6 Things You Should Avoid Measuring

November 19, 2019 by Stacey Barr

Even if everyone else measures these 6 things, you should avoid them if you want performance to improve.

Person standing at a tall cliff face. Credit: Joseph Shelly

I will firmly stand by my decision to only measure my strategy and business process performance. Nothing else. Because we measure to inspire and guide improvement in performance, what we choose to measure must not sabotage that purpose.

And there are six things that are commonly measured, which definitely do sabotage the purpose of performance improvement. Avoid measuring these:

  1. People’s performance. If you measure people, you’ll decrease buy-in, elevate stress, reduce collaboration, and increase your risk of gaming.
  2. Actions or milestones. If you measure actions, everyone will put too much effort into doing and not enough effort into making a difference that matters.
  3. Just because you have the data. If your existing data inspires what you measure, you’ll never get the information that matters as your goals and business environments change.
  4. Whatever isn’t strategically important or mission critical. If you measure just because it’s always been measured or whatever could possibly be measured, you won’t have enough time to measure and improve the true priorities.
  5. What you’re already good at without trying.
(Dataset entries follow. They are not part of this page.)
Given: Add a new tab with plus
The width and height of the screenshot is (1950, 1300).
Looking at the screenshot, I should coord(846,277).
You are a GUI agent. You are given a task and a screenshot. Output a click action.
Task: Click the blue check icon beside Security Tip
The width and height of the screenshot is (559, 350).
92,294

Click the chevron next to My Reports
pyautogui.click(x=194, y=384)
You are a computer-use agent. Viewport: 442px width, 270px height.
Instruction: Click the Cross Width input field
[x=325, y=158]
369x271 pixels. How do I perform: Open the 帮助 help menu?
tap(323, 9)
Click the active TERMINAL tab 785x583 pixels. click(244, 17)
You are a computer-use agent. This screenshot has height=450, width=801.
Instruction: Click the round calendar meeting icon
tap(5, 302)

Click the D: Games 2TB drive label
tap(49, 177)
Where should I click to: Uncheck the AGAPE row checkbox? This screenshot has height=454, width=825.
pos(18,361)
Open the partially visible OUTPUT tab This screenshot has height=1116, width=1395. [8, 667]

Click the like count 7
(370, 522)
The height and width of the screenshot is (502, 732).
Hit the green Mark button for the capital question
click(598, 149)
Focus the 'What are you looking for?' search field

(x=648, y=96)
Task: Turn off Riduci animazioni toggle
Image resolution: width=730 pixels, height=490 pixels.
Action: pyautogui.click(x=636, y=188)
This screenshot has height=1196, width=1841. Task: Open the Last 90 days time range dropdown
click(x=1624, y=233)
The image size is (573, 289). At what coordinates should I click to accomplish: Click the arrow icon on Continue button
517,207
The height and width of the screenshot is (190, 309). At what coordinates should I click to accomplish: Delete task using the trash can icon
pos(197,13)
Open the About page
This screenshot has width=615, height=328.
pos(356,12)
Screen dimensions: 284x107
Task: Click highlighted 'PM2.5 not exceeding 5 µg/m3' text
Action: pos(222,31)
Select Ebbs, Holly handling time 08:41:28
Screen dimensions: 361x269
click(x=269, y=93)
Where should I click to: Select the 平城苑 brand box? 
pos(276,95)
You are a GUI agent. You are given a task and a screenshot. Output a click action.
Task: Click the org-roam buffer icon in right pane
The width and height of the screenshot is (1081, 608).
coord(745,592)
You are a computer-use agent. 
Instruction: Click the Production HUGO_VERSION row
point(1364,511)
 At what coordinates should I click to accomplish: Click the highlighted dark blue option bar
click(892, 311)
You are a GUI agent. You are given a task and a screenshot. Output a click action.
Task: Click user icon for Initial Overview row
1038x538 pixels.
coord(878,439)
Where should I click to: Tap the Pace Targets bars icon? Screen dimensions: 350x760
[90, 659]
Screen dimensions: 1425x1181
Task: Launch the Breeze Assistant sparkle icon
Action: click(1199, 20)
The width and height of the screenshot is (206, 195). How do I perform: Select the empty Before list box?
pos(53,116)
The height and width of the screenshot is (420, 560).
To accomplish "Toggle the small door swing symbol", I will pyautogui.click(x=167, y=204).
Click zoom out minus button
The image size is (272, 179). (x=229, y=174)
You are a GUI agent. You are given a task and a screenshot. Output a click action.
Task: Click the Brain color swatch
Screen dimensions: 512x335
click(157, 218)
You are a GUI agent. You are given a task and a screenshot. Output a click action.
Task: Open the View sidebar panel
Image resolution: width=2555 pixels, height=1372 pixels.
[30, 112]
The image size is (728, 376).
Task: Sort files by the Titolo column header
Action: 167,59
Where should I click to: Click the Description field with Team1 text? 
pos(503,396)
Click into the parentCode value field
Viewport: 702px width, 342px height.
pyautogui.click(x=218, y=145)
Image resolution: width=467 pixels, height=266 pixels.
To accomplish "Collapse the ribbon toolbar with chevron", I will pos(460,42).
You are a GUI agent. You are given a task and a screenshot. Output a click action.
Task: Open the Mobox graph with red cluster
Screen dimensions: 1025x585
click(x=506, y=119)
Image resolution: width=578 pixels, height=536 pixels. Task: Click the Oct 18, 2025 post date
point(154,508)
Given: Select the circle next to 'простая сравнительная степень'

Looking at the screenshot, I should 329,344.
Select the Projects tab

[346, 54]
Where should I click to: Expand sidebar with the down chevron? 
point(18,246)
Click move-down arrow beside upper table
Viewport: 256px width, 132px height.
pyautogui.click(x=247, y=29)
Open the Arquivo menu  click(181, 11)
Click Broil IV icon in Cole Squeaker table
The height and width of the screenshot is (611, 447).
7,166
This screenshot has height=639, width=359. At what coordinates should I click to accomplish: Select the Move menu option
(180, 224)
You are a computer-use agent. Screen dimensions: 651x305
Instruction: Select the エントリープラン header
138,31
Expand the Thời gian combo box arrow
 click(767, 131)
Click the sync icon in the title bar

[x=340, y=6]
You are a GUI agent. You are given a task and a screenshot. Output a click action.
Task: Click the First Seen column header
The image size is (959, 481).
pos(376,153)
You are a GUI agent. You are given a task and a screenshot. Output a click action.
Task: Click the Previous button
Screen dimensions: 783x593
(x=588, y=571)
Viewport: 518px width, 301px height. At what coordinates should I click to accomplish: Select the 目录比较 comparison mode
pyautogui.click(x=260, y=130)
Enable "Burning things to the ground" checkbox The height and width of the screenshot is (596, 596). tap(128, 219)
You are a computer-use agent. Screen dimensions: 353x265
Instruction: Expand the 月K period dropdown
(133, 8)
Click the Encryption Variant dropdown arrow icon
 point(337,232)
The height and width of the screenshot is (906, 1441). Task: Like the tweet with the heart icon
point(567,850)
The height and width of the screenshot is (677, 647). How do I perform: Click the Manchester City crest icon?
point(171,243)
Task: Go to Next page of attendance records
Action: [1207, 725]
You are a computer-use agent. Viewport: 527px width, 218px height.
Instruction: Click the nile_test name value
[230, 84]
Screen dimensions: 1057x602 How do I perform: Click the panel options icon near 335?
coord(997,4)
If you measure just the good news (known as vanity metrics), you’re wasting effort that is better spent measuring what needs to be improved, and should become yet more things you’re good at.
  6. Ranks. If you measure to compare to other organisations, your attention will shift away from leveraging your organisation’s unique strengths, and improving your organisation’s important weaknesses.

Measuring these things will waste time, decrease buy-in, and sabotage the performance of what really matters. They’re not worth it, even if everyone else is measuring them. Remember what your parents used to say when you did something dumb because your friends did?

“If they jumped of a cliff, would you do it to?”

You wouldn’t jump of a cliff just because ‘they’ do, so why measure useless things just because ‘they’ do?